Oler sales en el deporte

Hoy en día, las sales aromáticas han ganado notoriedad por ser utilizadas en deportes competitivos. En los combates de boxeo en la década de 1950, era común que un boxeador inhalara sales aromáticas si estaba al borde de la inconsciencia después de un golpe en la cabeza. Reviviría al boxeador lo suficiente como para volver al ring y terminar el combate.

Las sales olfativas luego fueron prohibidas del deporte porque se razonó que en cualquier situación en la que una persona acaba de sufrir una lesión en la cabeza, debería dirigirse al hospital en lugar de regresar al ring. Oler sales esencialmente empeoraría una mala situación al darle a un boxeador una explosión artificial de energía justo cuando estaba al borde de la conciencia.
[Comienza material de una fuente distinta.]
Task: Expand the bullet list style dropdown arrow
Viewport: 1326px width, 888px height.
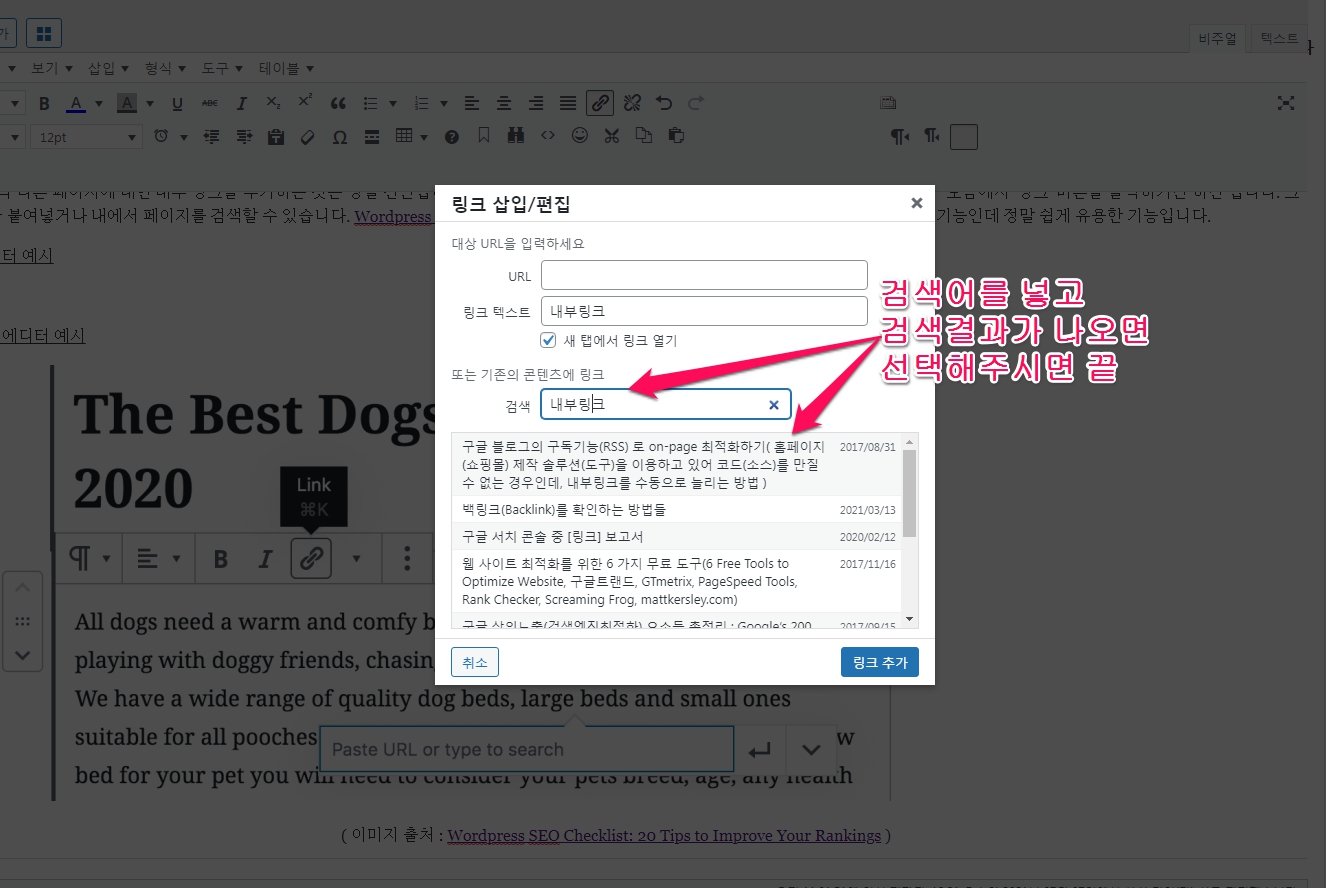Action: [x=393, y=104]
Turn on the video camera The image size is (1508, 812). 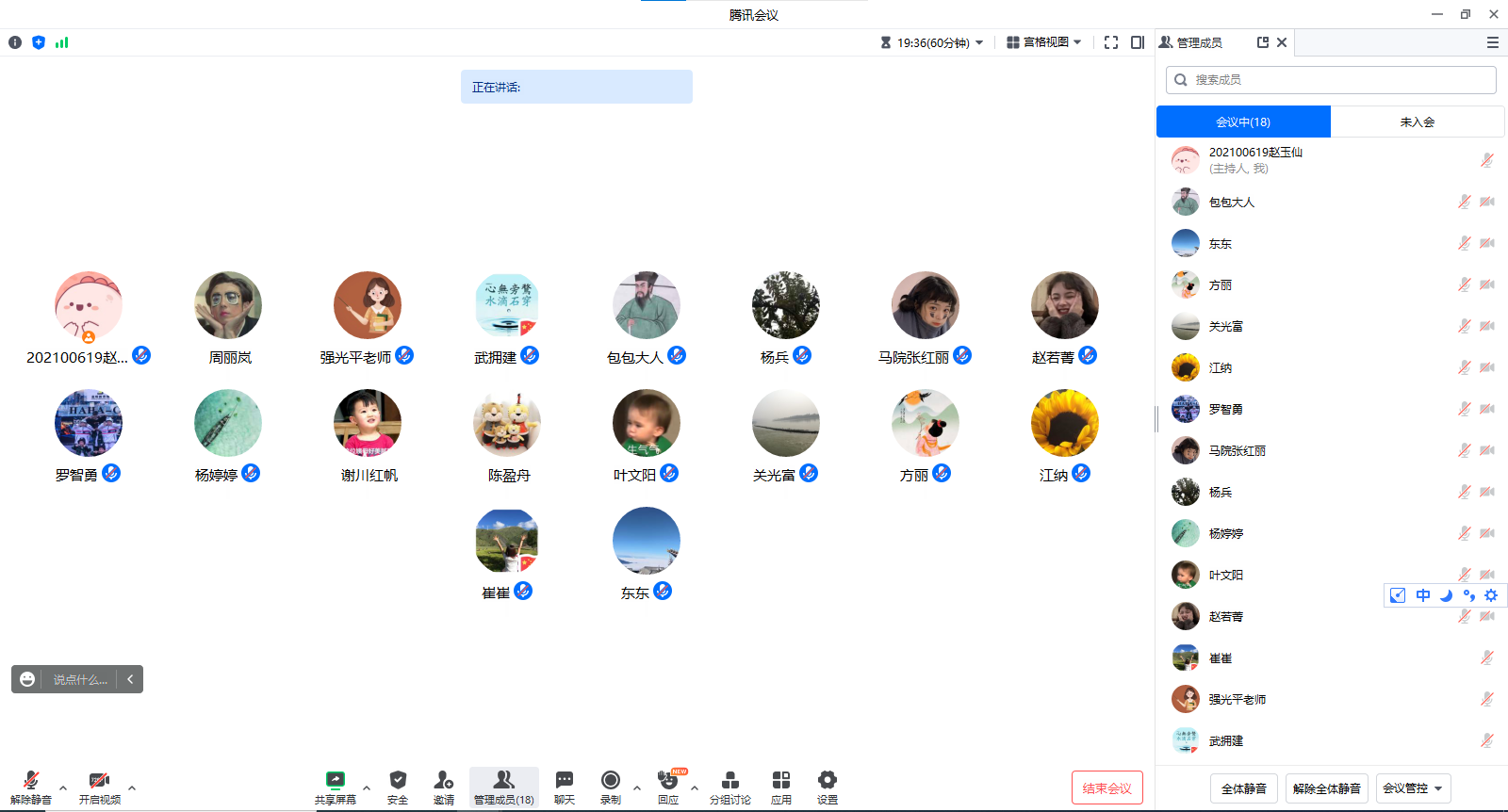click(99, 781)
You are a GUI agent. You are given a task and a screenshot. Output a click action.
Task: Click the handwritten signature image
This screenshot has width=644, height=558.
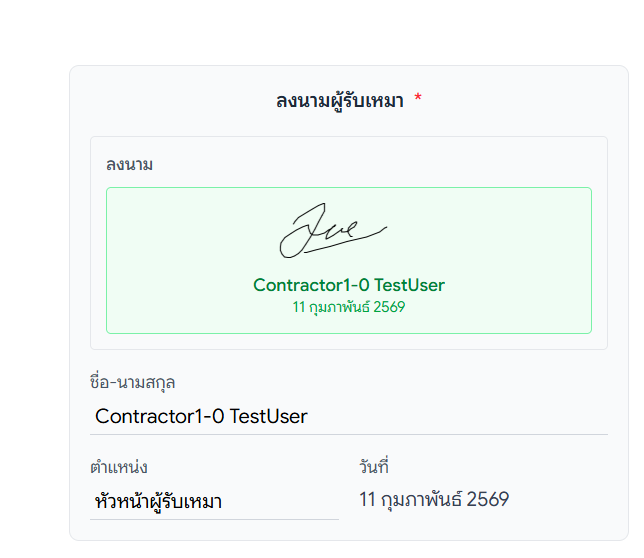click(331, 231)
Más recientemente, los jugadores de la NFL han utilizado sales aromáticas para ayudarlos a superar un juego. En 2005, Mike Freeman escribió un artículo para Florida Times-Union que expuso cuán extendido era el uso de sales aromáticas, describiendo el campo al lado del vestuario y el banco de jugadores como lleno de cápsulas de amoníaco usadas.
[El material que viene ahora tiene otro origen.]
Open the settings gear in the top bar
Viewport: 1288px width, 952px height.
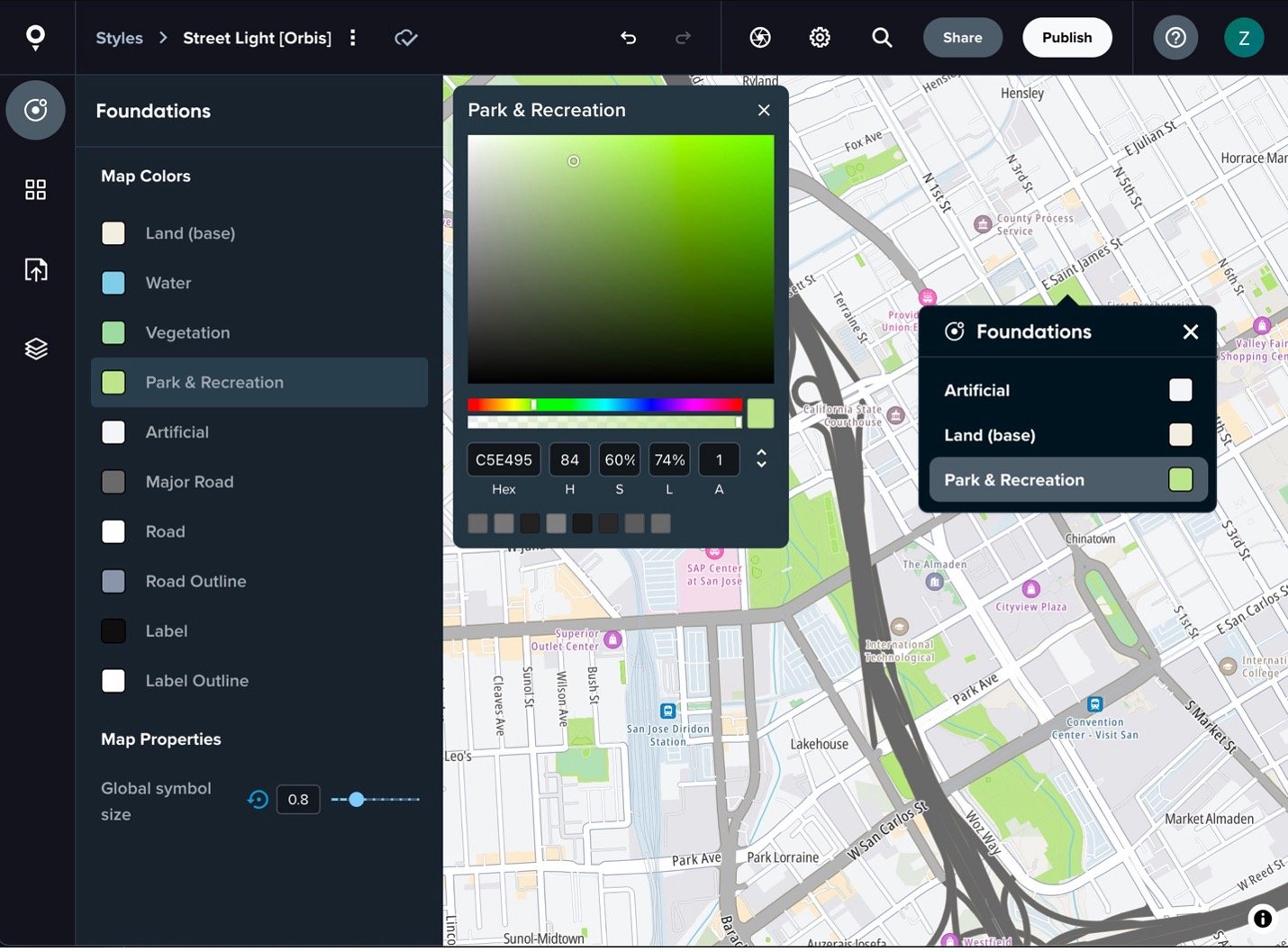point(820,38)
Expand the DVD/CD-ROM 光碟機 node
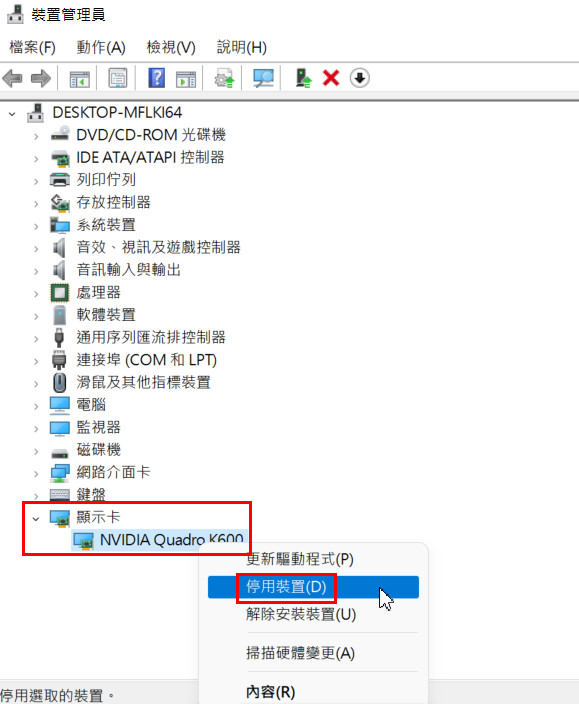This screenshot has width=579, height=704. [x=36, y=136]
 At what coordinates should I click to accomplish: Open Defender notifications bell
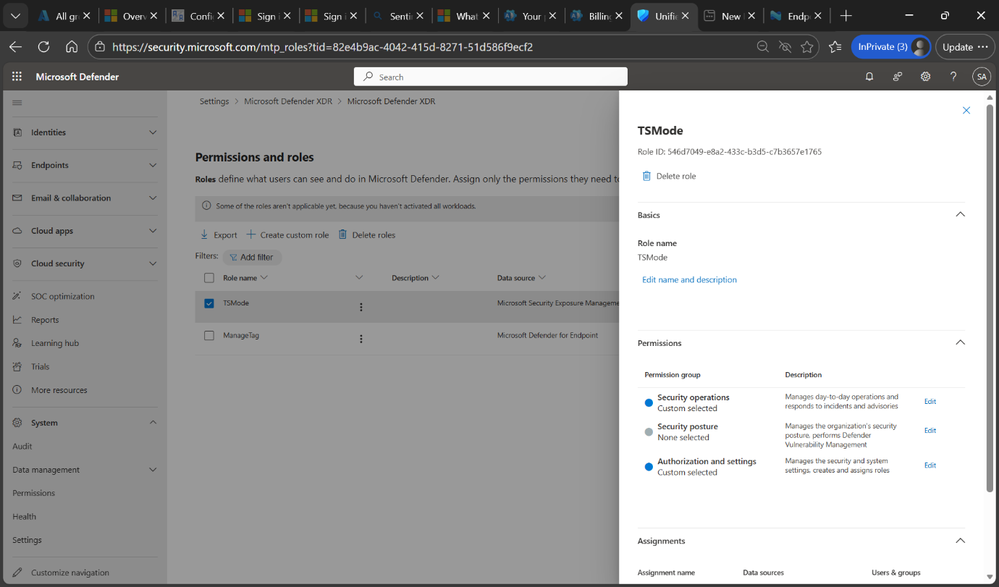[x=868, y=76]
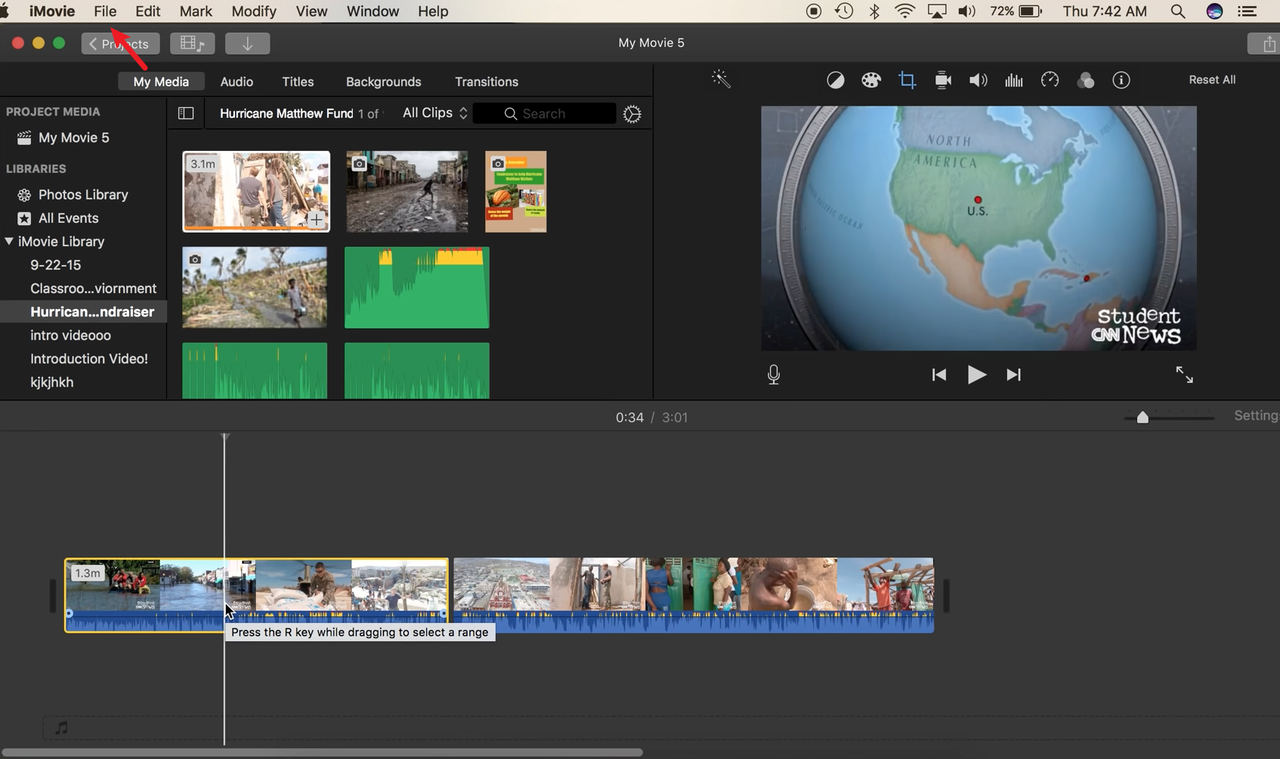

De hecho, en un artículo publicado recientemente por The New York Times, Eric Kester describe su experiencia como un jugador de pelota de la NFL, en el que constantemente proporcionaría sales aromáticas a jugadores lesionados y cansados. “Después de casi cada golpe que agradaba a la multitud, un jugador se tambaleaba fuera del campo, se mantenía lo mejor que podía, a veces vomitaba un poco e inclinaba la cabeza hacia el cielo. Luego, con los ojos cerrados por el dolor, gritaba "¡Eric!" y me apresuraba a decir: "Está bien, estoy aquí, tengo justo lo que necesitas", escribe.

¿Qué tan seguros son?

Oler sales por sí mismas probablemente no es peligroso, concluye el Dr. Paul McCrory en un artículo de 2006 en el British Journal of Sports Medicine. Más bien, "con respecto a las conmociones cerebrales deportivas, el peligro real es que buscar sales con olor en esta situación no es un sustituto de una evaluación neurológica cuidadosa y completa", afirma. "Las lesiones más graves en la cabeza a menudo pueden enmascararse en las primeras etapas como una lesión menor en la cabeza y los [cuidadores] inexpertos pueden asumir falsamente que una mejora inicial, que se cree que se debe a los efectos beneficiosos de las sales aromáticas, puede enmascarar el desarrollo de más siniestros complicaciones ".